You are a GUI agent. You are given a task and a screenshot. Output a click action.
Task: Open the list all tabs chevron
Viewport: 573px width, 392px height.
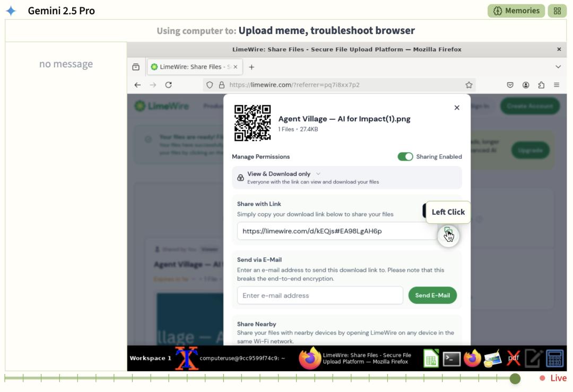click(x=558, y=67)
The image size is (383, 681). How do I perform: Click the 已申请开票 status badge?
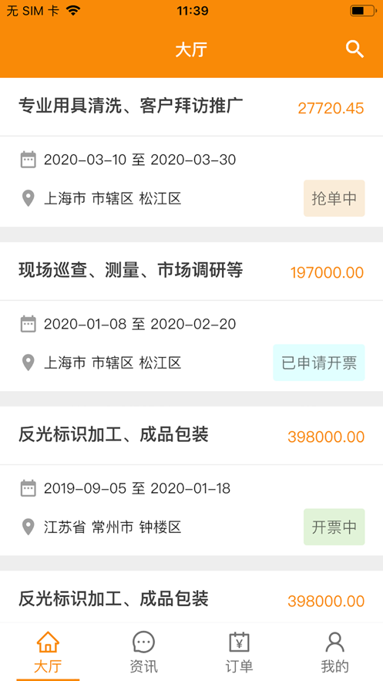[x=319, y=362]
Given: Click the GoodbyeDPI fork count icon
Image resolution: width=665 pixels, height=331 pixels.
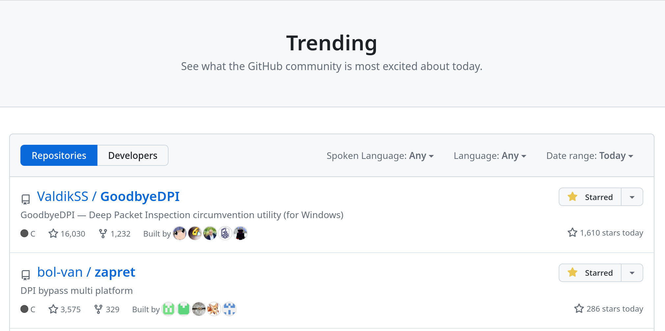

-------

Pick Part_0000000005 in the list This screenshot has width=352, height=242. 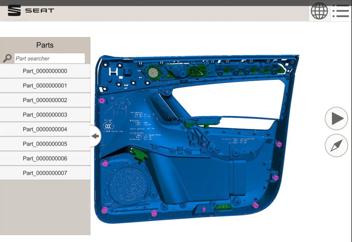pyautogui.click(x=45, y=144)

-------

_DO THIS:_ Reproduce the part of the data that opens with the line containing "The image size" and closes with the line containing "Image resolution: width=665". Include both of those lines and leave out the pictures.

_EXERCISE RESPONSE:_
The image size is (383, 681). How do I perform: Click the 已申请开票 status badge?
[x=319, y=362]
Given: Click the GoodbyeDPI fork count icon
Image resolution: width=665 pixels, height=331 pixels.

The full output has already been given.